Exercise aim >>
In the records below, find the line containing "The width and" and transcribe it and every line after it exactly; leave the pictures out.

Stored records >>
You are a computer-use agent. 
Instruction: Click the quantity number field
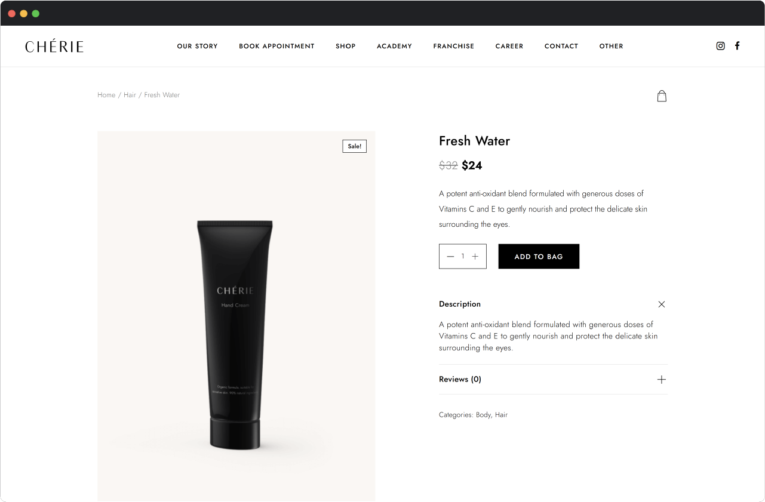click(x=463, y=257)
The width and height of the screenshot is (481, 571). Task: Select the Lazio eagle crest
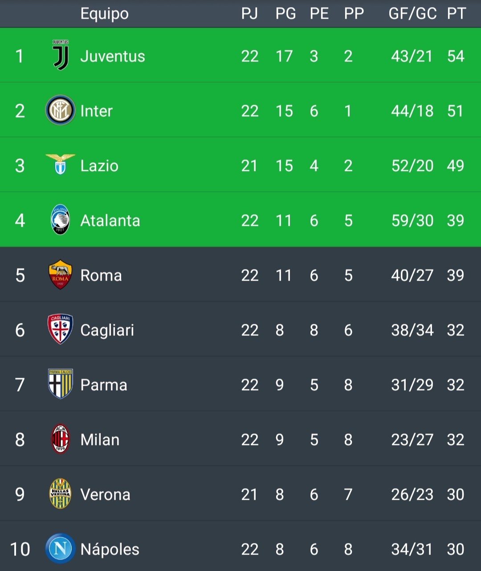[x=60, y=164]
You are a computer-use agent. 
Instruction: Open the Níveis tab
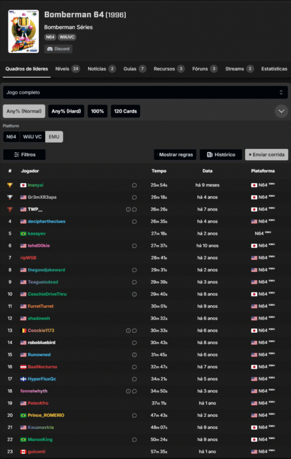coord(67,69)
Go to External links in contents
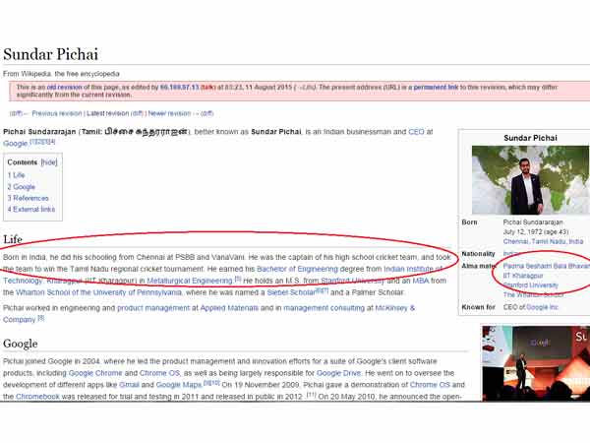 click(33, 210)
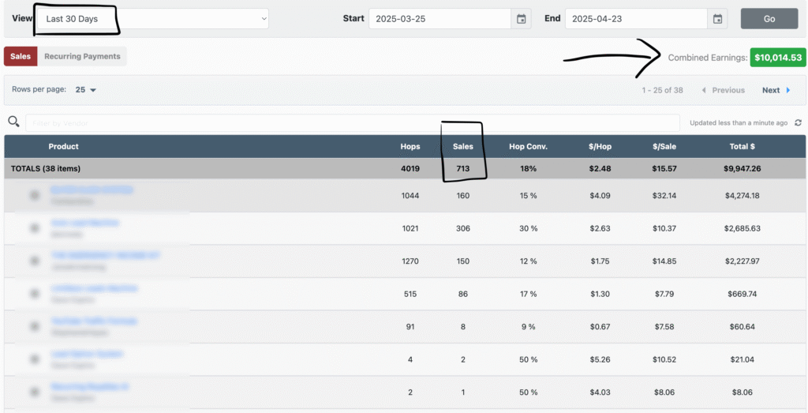Open the Start date calendar picker icon
808x413 pixels.
pyautogui.click(x=521, y=19)
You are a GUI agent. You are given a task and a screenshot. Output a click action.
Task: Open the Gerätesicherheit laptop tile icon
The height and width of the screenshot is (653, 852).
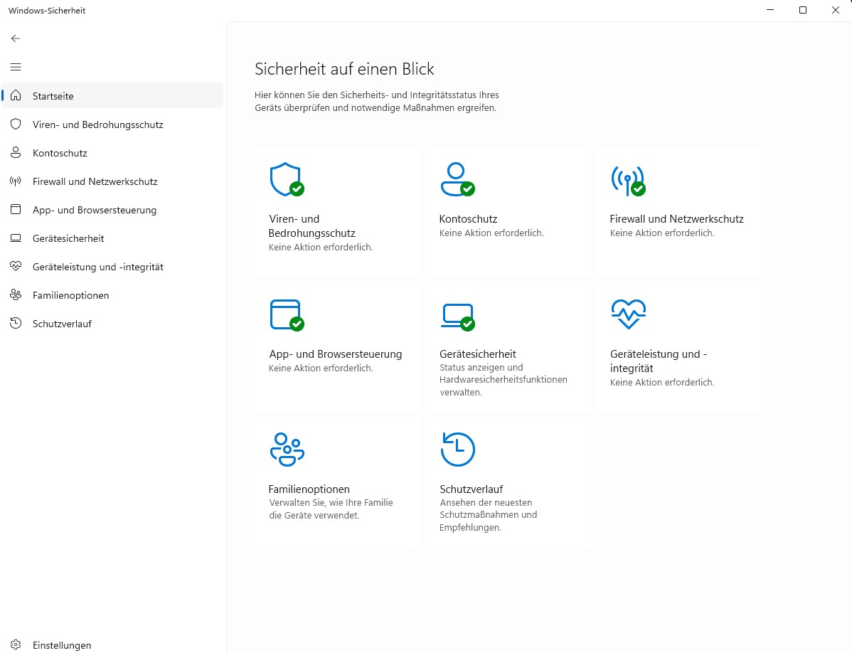457,317

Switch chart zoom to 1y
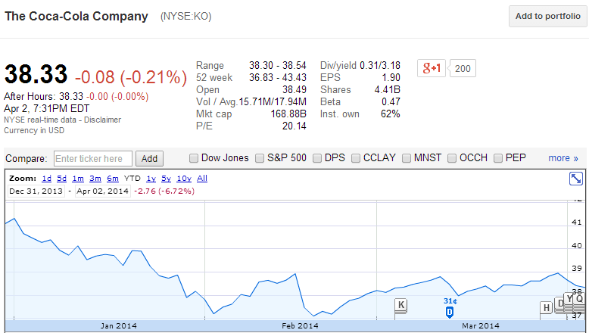click(x=151, y=179)
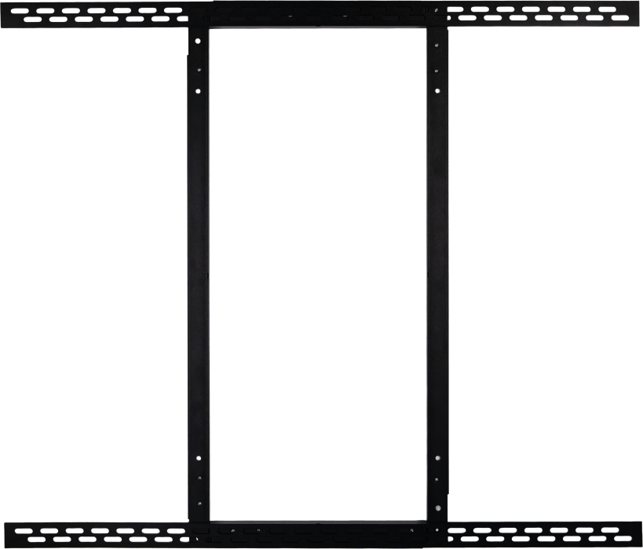Screen dimensions: 643x549
Task: Click the empty center opening of the frame
Action: pos(318,275)
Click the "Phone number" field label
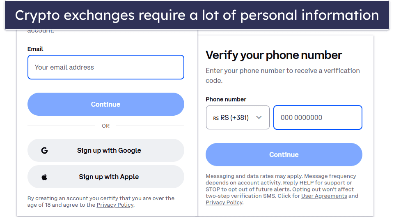Screen dimensions: 394x217 tap(226, 99)
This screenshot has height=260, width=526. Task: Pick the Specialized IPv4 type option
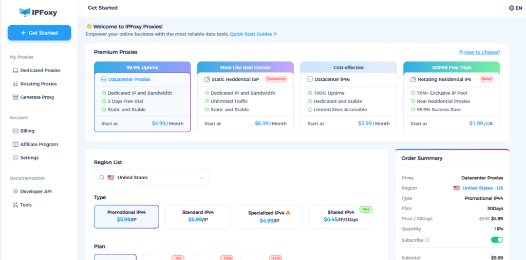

Your solution >>
The width and height of the screenshot is (481, 571). Task: Select the Lazio eagle crest
[x=60, y=164]
You are a computer-use agent. 
Instruction: Open the Níveis tab
coord(67,69)
Go to External links in contents
 click(33, 210)
Open the Start date calendar picker icon
808x413 pixels.
pyautogui.click(x=521, y=19)
You are a GUI agent. You are given a task and a screenshot. Output a click action.
Task: Open the Gerätesicherheit laptop tile icon
The height and width of the screenshot is (653, 852).
457,317

Switch chart zoom to 1y
click(x=151, y=179)
Screen dimensions: 643x549
Task: Click the empty center opening of the frame
Action: pos(318,275)
Click the "Phone number" field label
Screen dimensions: 394x217 tap(226, 99)
This screenshot has height=260, width=526. Task: Pick the Specialized IPv4 type option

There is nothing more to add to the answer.